To get instructions on how to run these files, run them without any parameters and the script will help you know how to run the particular file.
Part 1:
To run: - Use the scrub_vector.py script on any vector file to produce the correctly formatted output file. - Run spark-submit with the correct parameters. For example:
$ spark-submit part1.py matrices/a_100x200.txt 100x200 matrices/b_200x100.txt 200x100
For the part1 matrix and vector multiplication, we went with the one pass approach to solving the problem. When we read the file we decided to group i, j, and value together in the following format (i, j, value), i and j as integers and value as floats.

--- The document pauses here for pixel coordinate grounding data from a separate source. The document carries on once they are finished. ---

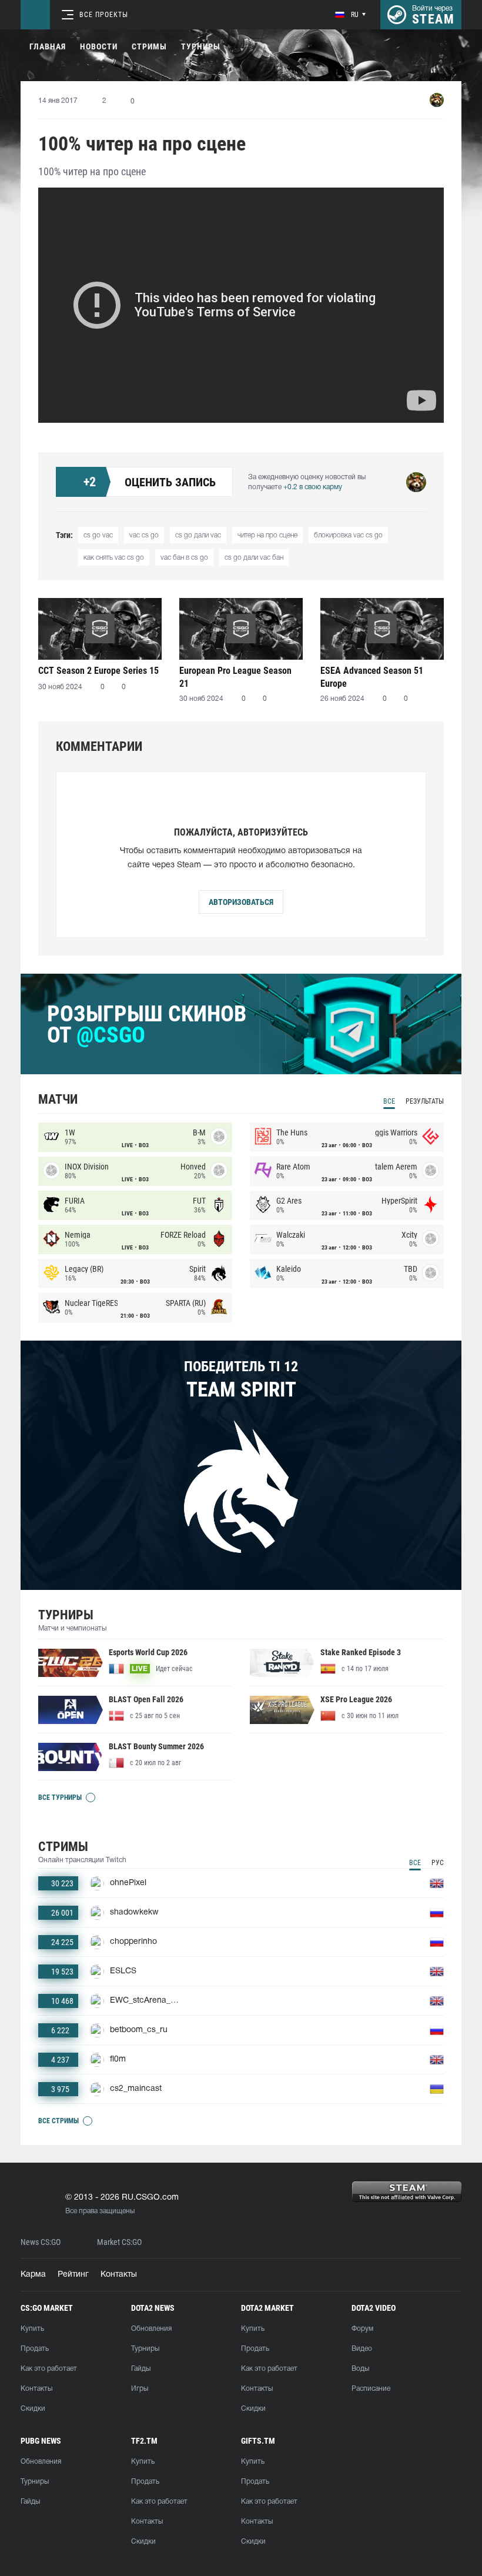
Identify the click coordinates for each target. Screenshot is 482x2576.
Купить (32, 2329)
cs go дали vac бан (254, 557)
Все (389, 1101)
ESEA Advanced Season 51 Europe (371, 677)
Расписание (371, 2388)
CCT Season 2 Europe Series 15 (98, 670)
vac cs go (144, 535)
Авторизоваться (241, 902)
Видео (362, 2349)
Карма (33, 2274)
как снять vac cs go (113, 557)
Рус (437, 1863)
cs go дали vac (198, 535)
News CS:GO (41, 2242)
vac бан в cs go (184, 557)
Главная (47, 46)
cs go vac (98, 535)
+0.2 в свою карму (312, 487)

Then for each value of the matrices we created copies and mapped them to their correct position in the resulting matrix. After, we took the corresponding values, and joined them together so that we could apply the dot product to each value of the resulting matrix.
Part 2:
To run: - Run spark-submit with the correct parameters. For example:
$ spark-submit part2.py graphs/Assign2_100.txt 100x100
To find out if a graph is a shallow graph we needed to compute A^2 + A (A representing a matrix). Since we already had the matrix multiplication sorted out from part1, we re-used that code to compute A*A. Then we added the result to the original matrix. However, to determine if a graph is shallow we need to check our results to make sure the graph doesn't contain any 0s. So to do that we used a filter to see if we found any 0s in there. If there were, we said that the graph was not shallow, otherwise shallow.